GenAI Output Similarities
the student's submission is the only one in the class that matches the GenAI output, and the submission is unusual in its formatting, errors, sources, etc.
Institutionally Approved AI Detector Finding
AI Detector tools should only be used if vetted and approved by your institution
AI Detectors should not be used on submissions of less than 350 words (Turnitin, for example, won't run their detector on such short submissions because it decreases its accuracy)
Even though, take their "findings" with a large grain of salt (see next section)
You may find this checklist of typical evidence helpful when reviewing student work to try to decide if you have sufficient evidence to report.
NOTE: none of these indicators (including so-called "AI Detectors" constitute, by themselves, evidence of GenAI misuse. In fact, you have likely noticed that any one of these indicators could also be found in an honestly completed "bad" assignment (see below).

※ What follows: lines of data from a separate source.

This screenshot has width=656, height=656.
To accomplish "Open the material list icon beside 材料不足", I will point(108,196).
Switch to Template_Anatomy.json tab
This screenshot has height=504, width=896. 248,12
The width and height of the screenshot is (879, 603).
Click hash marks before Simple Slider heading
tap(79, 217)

First, because we overly rely on product as artifacts of learning in higher education, the signs of AI misuse are often the same as signs of an honestly completed, but poorly executed, assessment. So, how is an instructor to know that the "product" is bad because the student violated academic integrity by misusing GenAI versus the student just didn't do the readings, attend the lectures, or spend the thinking and doing time required to produce a "good product"?

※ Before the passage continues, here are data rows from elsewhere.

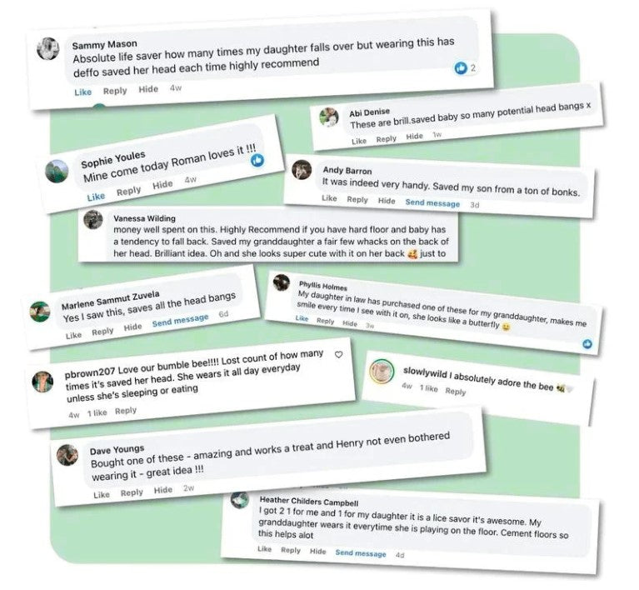Click the thumbs-up reaction on Sammy Mason's comment
Screen dimensions: 639x590
[460, 68]
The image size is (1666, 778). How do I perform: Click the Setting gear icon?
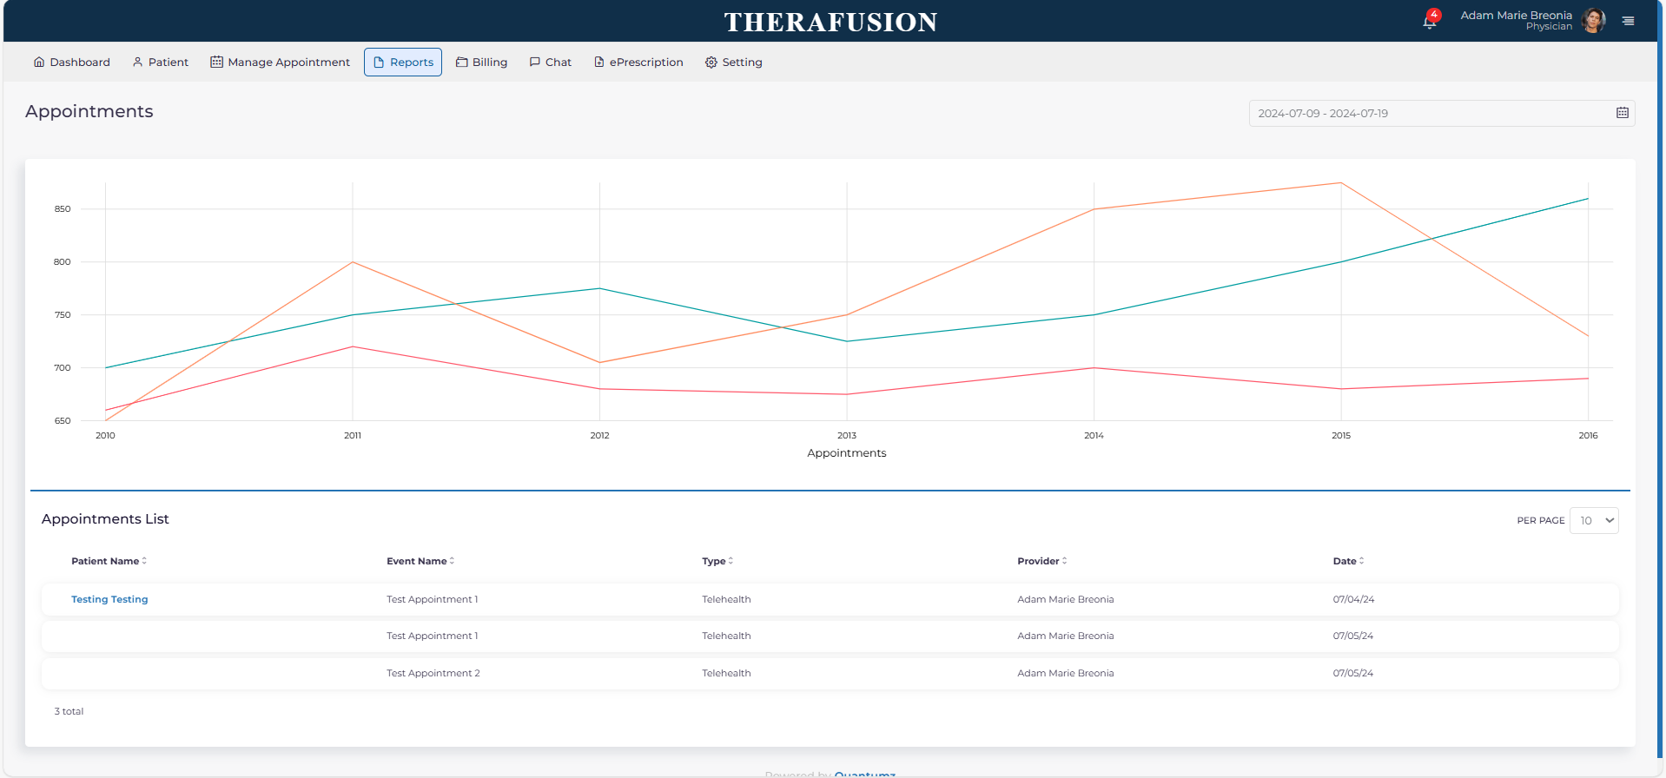[711, 63]
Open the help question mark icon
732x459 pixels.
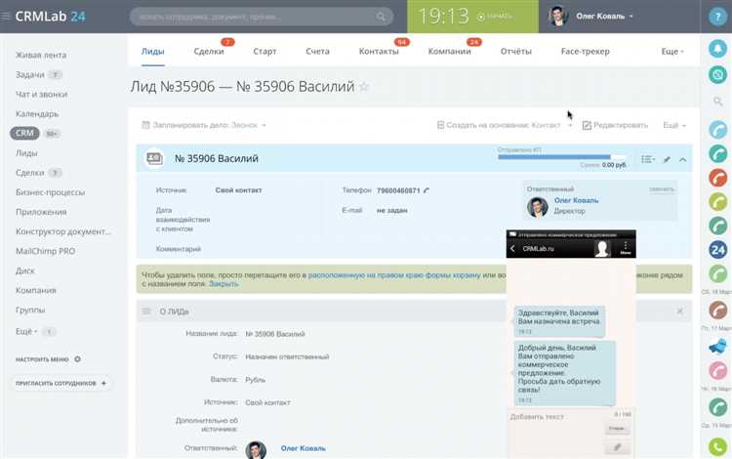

Second, while many humans express that they can differentiate between AI and human generated products, that is not always true. Two independent studies by UC San Diego researchers studied this phenomenon. In one student, the researchers found that psychology instructors have a 70% chance of correctly identifying when ChatGPT versus a student wrote a psychology essay, and those who expressed confidence did not have a better success rate. Another set of UC San Diego researchers studied online communications and found that humans who could not interrogate the source of the text were less accurate at identifying AI-generated content than humans who could, but even those who could, had only 64.8% accuracy rate.

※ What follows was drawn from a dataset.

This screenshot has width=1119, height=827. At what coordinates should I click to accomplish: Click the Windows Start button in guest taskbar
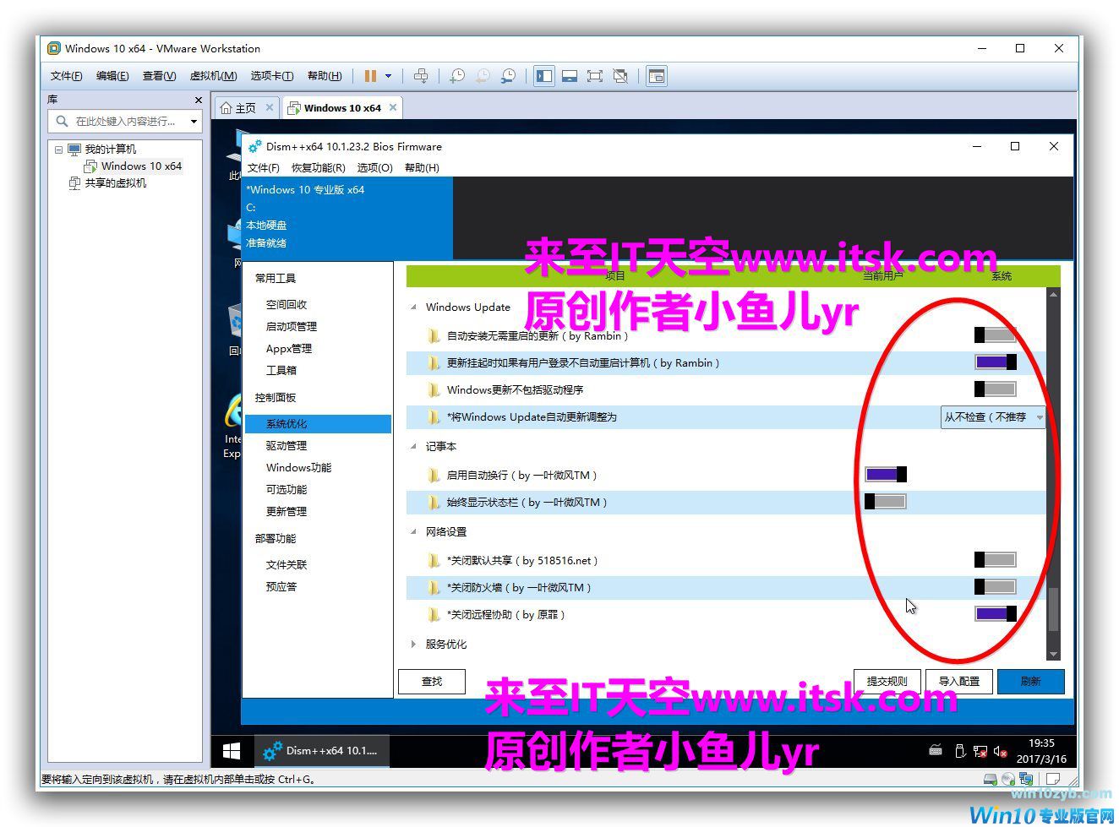[231, 750]
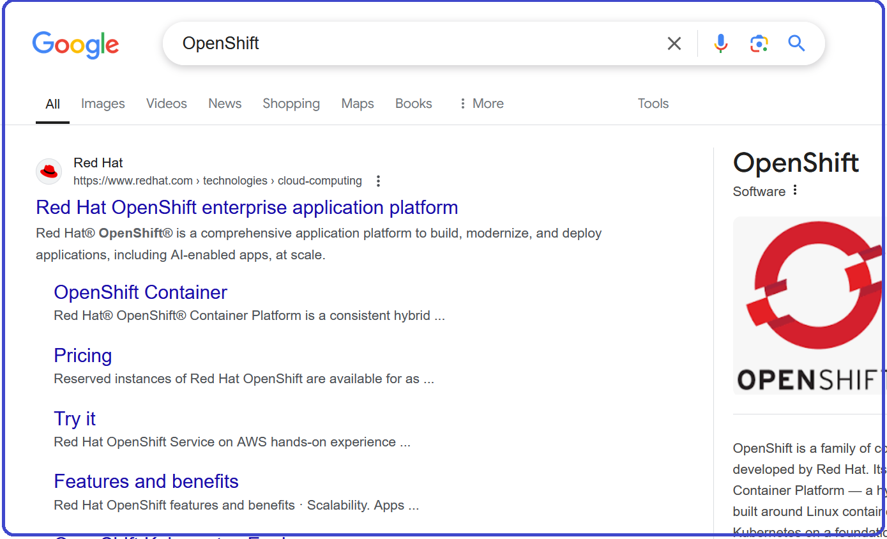This screenshot has width=887, height=539.
Task: Open Google Lens image search
Action: pyautogui.click(x=759, y=43)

Third, AI tools are also not very good at detecting AI-generated versus human text. In the Rathi et al study, AI tools were less accurate than the humans, especially when they were analyzing text that they produced! And in the Waltzer et al study, ChatGPT performed worse than instructors with a 63% accuracy rate. In studies that compare the efficacy of different "AI detectors", the success rates vary from as low as 35% to a high of just under 80%, with false positives (identifying human text as AI generated) and false negatives (identify AI generated text as human generated). Now, 80% is pretty good; that's the Turnitin product and it also has very low false positive rates. However, that is a paid service that many instructors might not have access to (depending on their institution).
If you are at least 50% sure that GenAI was misused on an assessment (the "more likely than not" standard), then you can proceed to Addressing the Suspected Misuse Section of this site, which recommends talking with the student as a next step.
However, you are really not sure and what the student submitted would fail regardless, then perhaps just grade it accordingly. If GenAI was misused, at least the student isn't gaining an unfair academic advantage in such a case.